From the look on Ki Joon Park's face, Anne Marie Ostrowski knew in a flash she would lose her son.

"I saw Chad was not reacting, and I realized that he was holding back for our sake," she recalls. "He looked at me, and I said, 'Chad, it's okay. It's your dad. You can have feelings for him. It won't hurt us. This is for you. You can love us both.' "

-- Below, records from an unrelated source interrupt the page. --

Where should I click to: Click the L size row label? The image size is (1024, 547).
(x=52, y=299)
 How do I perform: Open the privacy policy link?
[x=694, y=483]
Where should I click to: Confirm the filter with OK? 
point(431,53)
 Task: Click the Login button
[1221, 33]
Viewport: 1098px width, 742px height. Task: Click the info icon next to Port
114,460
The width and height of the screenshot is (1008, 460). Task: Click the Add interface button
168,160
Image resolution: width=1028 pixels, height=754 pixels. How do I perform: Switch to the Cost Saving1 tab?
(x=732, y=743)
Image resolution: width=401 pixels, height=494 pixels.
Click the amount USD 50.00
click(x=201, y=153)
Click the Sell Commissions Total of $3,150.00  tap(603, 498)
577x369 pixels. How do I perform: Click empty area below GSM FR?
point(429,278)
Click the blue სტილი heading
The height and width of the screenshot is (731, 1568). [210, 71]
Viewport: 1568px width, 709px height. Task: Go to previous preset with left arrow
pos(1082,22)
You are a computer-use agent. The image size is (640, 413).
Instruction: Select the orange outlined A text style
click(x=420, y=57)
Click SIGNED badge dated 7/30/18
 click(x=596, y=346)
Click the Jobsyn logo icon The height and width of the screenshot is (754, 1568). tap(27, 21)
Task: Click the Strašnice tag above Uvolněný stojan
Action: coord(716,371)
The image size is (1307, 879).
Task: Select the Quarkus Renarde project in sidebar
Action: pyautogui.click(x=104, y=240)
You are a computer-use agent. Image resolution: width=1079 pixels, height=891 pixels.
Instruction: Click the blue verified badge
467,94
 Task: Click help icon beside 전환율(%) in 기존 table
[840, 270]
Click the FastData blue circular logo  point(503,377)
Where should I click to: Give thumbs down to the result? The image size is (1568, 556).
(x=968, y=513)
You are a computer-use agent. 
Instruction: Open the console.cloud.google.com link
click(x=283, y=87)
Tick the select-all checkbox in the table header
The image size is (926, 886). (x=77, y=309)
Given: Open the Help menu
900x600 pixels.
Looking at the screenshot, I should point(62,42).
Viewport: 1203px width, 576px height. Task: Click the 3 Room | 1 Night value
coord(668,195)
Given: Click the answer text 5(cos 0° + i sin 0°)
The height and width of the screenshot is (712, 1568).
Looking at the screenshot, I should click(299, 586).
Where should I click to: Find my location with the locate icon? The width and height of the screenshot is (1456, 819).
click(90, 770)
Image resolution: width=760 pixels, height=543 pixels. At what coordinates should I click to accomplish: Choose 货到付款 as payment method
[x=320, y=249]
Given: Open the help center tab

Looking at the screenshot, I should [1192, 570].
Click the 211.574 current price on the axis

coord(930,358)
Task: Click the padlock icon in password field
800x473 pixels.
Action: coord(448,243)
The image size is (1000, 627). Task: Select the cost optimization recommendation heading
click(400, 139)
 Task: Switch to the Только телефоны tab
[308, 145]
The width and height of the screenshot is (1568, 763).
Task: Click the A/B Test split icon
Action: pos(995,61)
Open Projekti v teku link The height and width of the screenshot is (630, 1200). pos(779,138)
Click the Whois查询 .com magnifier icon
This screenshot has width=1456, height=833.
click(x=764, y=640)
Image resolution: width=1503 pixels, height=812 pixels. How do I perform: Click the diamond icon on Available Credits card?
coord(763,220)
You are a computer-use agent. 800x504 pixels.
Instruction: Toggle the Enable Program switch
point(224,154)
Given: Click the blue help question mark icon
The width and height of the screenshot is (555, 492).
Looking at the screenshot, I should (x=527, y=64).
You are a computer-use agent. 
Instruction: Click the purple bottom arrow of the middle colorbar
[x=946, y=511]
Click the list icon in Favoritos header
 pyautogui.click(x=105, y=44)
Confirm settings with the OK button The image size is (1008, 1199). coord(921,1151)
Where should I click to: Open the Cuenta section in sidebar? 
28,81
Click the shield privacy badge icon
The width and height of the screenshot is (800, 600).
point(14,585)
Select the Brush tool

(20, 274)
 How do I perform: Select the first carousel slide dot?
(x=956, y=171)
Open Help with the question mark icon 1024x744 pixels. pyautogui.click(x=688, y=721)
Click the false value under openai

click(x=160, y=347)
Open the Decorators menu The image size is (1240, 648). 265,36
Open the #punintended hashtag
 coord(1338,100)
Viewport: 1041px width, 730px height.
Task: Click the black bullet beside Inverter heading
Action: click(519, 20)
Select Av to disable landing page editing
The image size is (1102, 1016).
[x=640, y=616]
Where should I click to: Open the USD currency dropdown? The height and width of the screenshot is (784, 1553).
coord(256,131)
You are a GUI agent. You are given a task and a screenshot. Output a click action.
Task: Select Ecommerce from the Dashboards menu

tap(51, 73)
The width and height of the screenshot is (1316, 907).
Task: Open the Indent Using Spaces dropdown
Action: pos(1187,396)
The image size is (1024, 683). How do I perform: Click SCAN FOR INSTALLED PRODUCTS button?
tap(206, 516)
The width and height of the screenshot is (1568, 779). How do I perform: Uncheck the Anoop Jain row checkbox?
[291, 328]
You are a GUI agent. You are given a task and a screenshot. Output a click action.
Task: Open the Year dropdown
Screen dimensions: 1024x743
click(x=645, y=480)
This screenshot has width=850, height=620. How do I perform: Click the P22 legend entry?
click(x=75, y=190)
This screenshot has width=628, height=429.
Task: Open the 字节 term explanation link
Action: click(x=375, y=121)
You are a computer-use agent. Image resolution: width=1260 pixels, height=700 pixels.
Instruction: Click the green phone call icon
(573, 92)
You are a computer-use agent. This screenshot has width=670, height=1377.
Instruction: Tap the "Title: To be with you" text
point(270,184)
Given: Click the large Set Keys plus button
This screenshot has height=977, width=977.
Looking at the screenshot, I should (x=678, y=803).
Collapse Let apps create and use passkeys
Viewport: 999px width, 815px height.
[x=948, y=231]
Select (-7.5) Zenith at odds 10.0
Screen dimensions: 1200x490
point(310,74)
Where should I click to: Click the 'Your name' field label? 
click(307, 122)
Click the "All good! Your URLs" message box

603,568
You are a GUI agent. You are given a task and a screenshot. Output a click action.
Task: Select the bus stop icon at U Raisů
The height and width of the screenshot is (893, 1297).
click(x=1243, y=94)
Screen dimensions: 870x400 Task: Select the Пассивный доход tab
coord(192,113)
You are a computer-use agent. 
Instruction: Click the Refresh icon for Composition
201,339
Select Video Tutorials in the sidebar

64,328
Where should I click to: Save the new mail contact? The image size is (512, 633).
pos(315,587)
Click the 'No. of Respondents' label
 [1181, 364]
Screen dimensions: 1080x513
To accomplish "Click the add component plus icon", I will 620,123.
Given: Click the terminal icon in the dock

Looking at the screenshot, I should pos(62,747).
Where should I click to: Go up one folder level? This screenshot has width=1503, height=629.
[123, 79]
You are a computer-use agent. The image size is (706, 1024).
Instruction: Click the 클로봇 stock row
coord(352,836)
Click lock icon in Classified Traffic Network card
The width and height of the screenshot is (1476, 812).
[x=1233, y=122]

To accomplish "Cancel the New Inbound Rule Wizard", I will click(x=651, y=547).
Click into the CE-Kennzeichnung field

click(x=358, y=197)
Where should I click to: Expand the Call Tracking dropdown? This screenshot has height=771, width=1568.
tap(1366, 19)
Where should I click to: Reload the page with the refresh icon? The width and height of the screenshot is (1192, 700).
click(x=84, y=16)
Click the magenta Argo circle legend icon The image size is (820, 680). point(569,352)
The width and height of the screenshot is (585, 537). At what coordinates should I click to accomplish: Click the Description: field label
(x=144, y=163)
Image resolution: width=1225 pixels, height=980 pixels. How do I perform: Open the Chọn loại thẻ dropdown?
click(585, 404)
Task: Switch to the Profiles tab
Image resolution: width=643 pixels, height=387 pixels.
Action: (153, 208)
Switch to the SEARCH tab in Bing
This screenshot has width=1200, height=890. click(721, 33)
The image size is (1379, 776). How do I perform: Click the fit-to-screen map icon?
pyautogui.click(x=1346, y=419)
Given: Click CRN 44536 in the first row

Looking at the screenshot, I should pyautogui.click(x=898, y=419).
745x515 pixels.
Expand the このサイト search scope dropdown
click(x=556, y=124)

With many breaks for tears and translation, the boy's real story finally emerged. His mother died when Yong Seong Park was an infant. His father, destitute and mourning, left him, the youngest family member, with the boy's aunt, grandmother, and eventually a girlfriend, who mistreated Yong Seong. She eventually brought him to Eastern, which provides children to adoptive parents overseas. She convinced Ki Joon Park that the boy would be better off. Two days later, though, Ki Joon Park says, he changed his mind and tried to get his son back from the agency. Eastern apparently had no record of a little boy named Yong Seong Park, only Yong Seong Kang. Not realizing that his son's identity had been obliterated, Ki Joon Park continued to register him on the national rolls, hoping the boy would find his way back. Over and over, Ki Joon thanked the Ostrowskis and apologized for giving up a son he'd never stopped loving.

"We had terrible doubts about what we were doing," says John. "But seeing Chad and Ki Joon together erased our doubts. We saw the boy we hadn't seen in years."